In East Asia, only the Philippines and Japan sustained high inflation until January-February this year. Indonesia, Singapore, and Vietnam have generally trended flat while Thailand, Malaysia, China, South Korea, and Taiwan have declining trends.
This suggests that internal or domestic factors affect our commodities market more than external factors. The main contributors of high inflation in the Philippines, from the fourth quarter 2022 until February 2023 are transport, electricity and fuels, food, and alcohol-tobacco. (See Table 1.)
So, despite the series of interest rate hikes by the Bangko Sentral ng Pilipinas from only 2% in May 2022 to 5.5% last December, this demand restriction scheme did not work as expected because the commodities that experience high inflation until today are basic necessities like food and electricity.

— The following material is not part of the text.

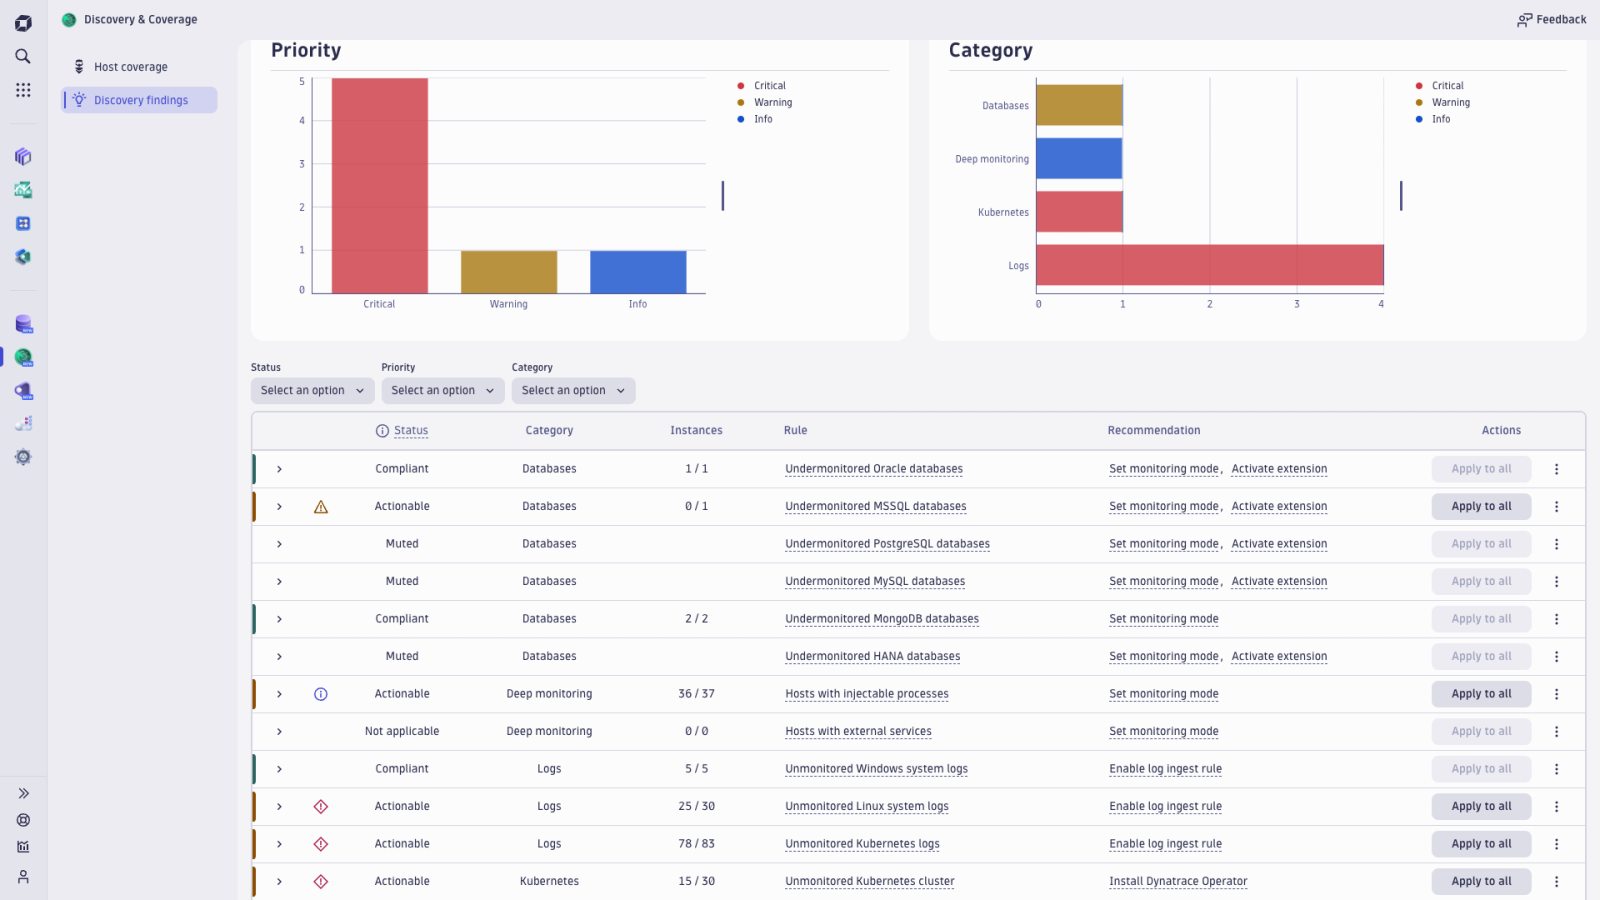
Task: Open the Priority filter dropdown
Action: click(442, 390)
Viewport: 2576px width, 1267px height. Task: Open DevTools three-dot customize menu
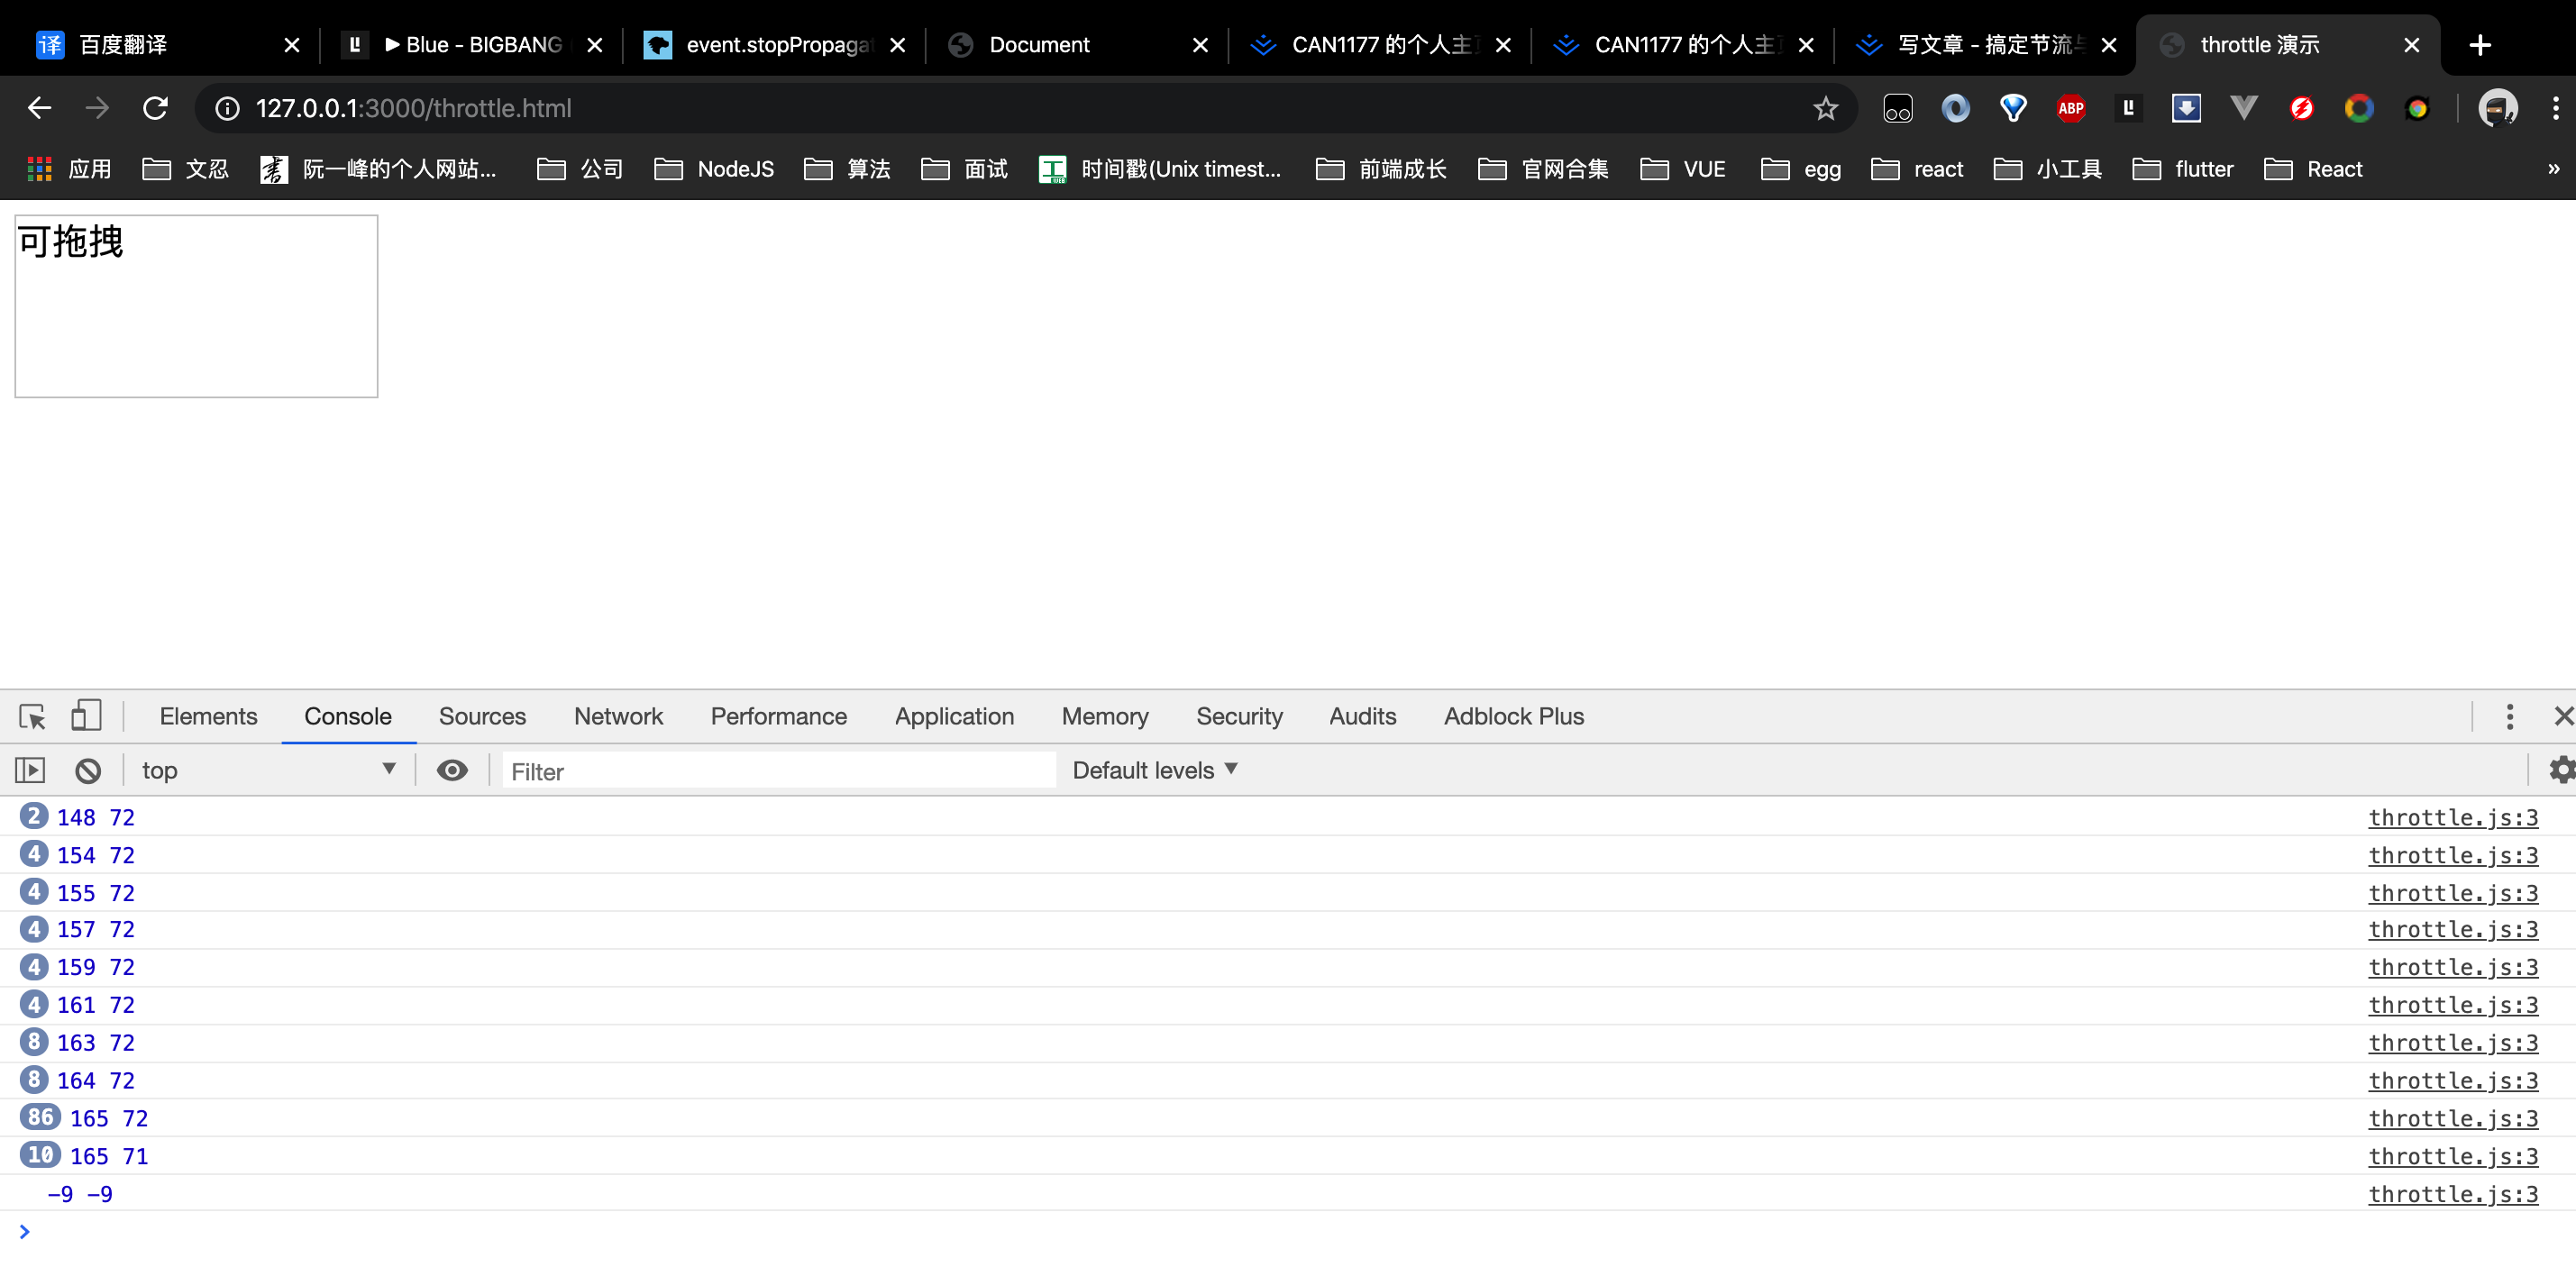pyautogui.click(x=2509, y=716)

The non-monetary measures needed both in short- and long-term would include: 1.) more food production preferably via corporate farming; 2.) more food imports as they are cheaper now — rice, corn, wheat, cooking oil, beef, hogs, etc.; 3.) ending or limiting hyper taxation of alcohol and tobacco as people consume either legal products with high taxes, or smuggled products with zero revenue for the government, and, 4.) more power generation, reducing or cutting taxes on fossil fuels because about 80% of power generation is from coal, gas and oil.
The creation of the Inter-Agency Committee on Inflation and Market Outlook (IAC-IMO) is justified. The Department of Finance (DoF) may have to bend over backwards on energy taxes in order to tame inflation.

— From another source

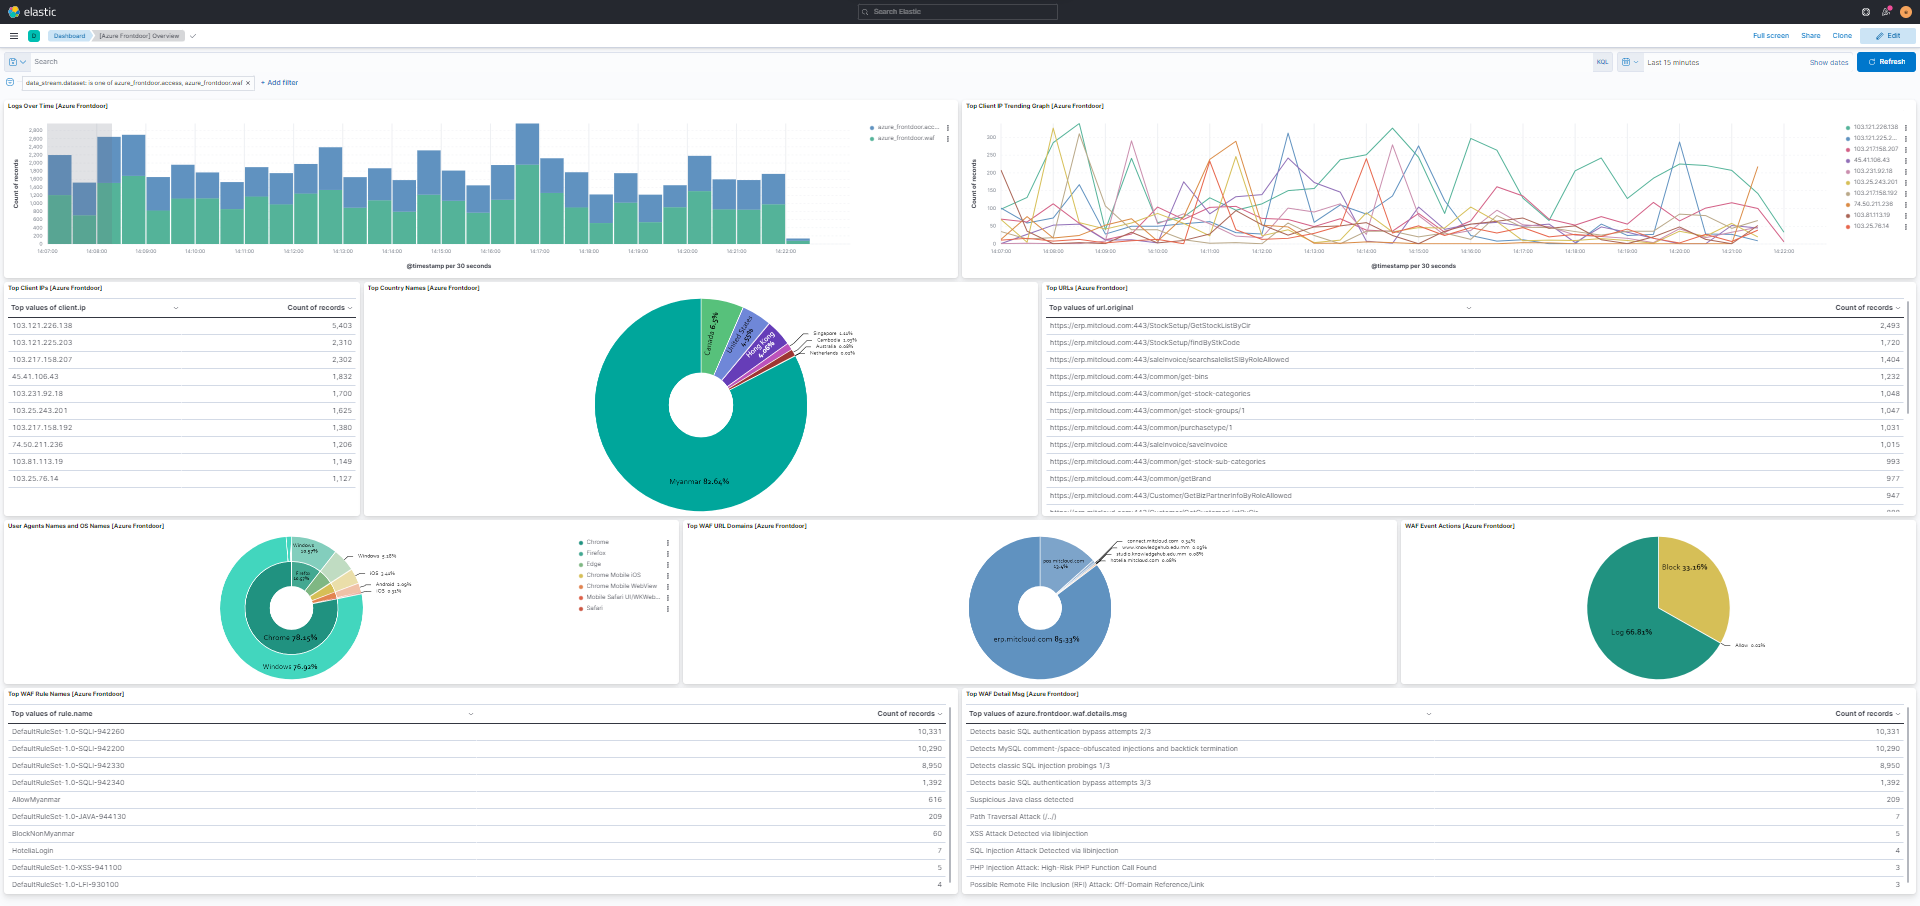The width and height of the screenshot is (1920, 906).
Task: Click the Show dates link
Action: point(1828,62)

Recall that when the Tax Reform for Acceleration and Inclusion (TRAIN) Law of 2017 (RA 10963) was implemented in 2018 — a series of tax hikes on diesel, gasoline, LPG, coal, sugary drinks, etc. — the added costs were immediately passed on to the consumers, as was the inflation expectation for 2019. In 2018, only the Philippines experienced a big jump in inflation, from 2.9% in 2017 to 5.3% in 2018, while most of our neighbors had flat or declining inflation trends. The inflation rates from 2017 to 2018 were as follows: Malaysia 3.8% and 1%, Singapore 0.6% and 0.4%, Indonesia 3.8% and 3.3%.
When diesel taxes and prices go up, the cost of operation of tractors, harvesters, threshers, trucks, irrigation pumps, buses, boats, gensets for off-grid islands, etc. rise 100%. And this cost is passed on to the prices of agriculture and food products, contributing to higher food inflation.
World oil, gas, and coal prices have been declining — they are now lower than they were pre-Russia invasion. Domestic food production will be aided by lower fertilizer prices, supplementary food importation will be aided by cheaper food prices abroad, and electricity generation will be aided by lower coal prices. (See Table 2.)
Non-monetary tools and opportunities to significantly reduce inflation are currently available. Government, especially the economic team, should optimize this window of opportunity.
Aside from high inflation, government must also grapple with high public debt resulting from the huge budget deficit and borrowings yearly from 2020 to 2022. The major policy tools and options should include: 1.) a drastic cut in spending and subsidies, 2.) the large-scale privatization of some government assets and corporations, 3.) imposing tax hikes in some sectors, and avoiding giving tax exemptions (like the lousy but successful lobby to impose zero taxes on electric vehicles), and, 4.) have better tax administration, stronger rule of law, and minimize leakage via smuggling and illicit trade.
On Point 1, key measures should include the Government Rightsizing plan and military and uniformed personnel (MUP) pension reform. On Point 2, the Philippine Amusement and Gaming Corp. (better known as PAGCOR) and other government enterprises are good candidates because there is no market failure when it comes to running casino and gambling enterprises.
On Point 3, special privileges for renewable energy must be curtailed — they have lots of legalized ways of evading taxes: zero VAT on sales, zero income tax for seven years of operation and after that only 10% corporate income tax, zero income tax for carbon credits, plus Nolco (net operating loss carry-over deduction), and zero VAT on imports of equipment. Plus, there is feed-in tariff (FIT) or a guaranteed high price for 20 years, and priority dispatch in the grid even if its price is higher than that of conventional power sources.
On Point 4, when looking at estimates of smuggling nationwide and non-payment of excise tax, estimates for VAT alone range from P250 billion to P500 billion yearly. Among the biggest illicit trade is that of tobacco products, with estimates of government tax losses ranging from P25 billion to P100 billion yearly. (See Table 3.)
Aiming for a 50% reduction in smuggling will give the government some P13 billion to P50 billion more yearly already. The rule of law should be stronger when it comes to tax enforcement.
Bienvenido S. Oplas, Jr. is the president of Bienvenido S. Oplas, Jr. Research Consultancy Services, and Minimal Government Thinkers.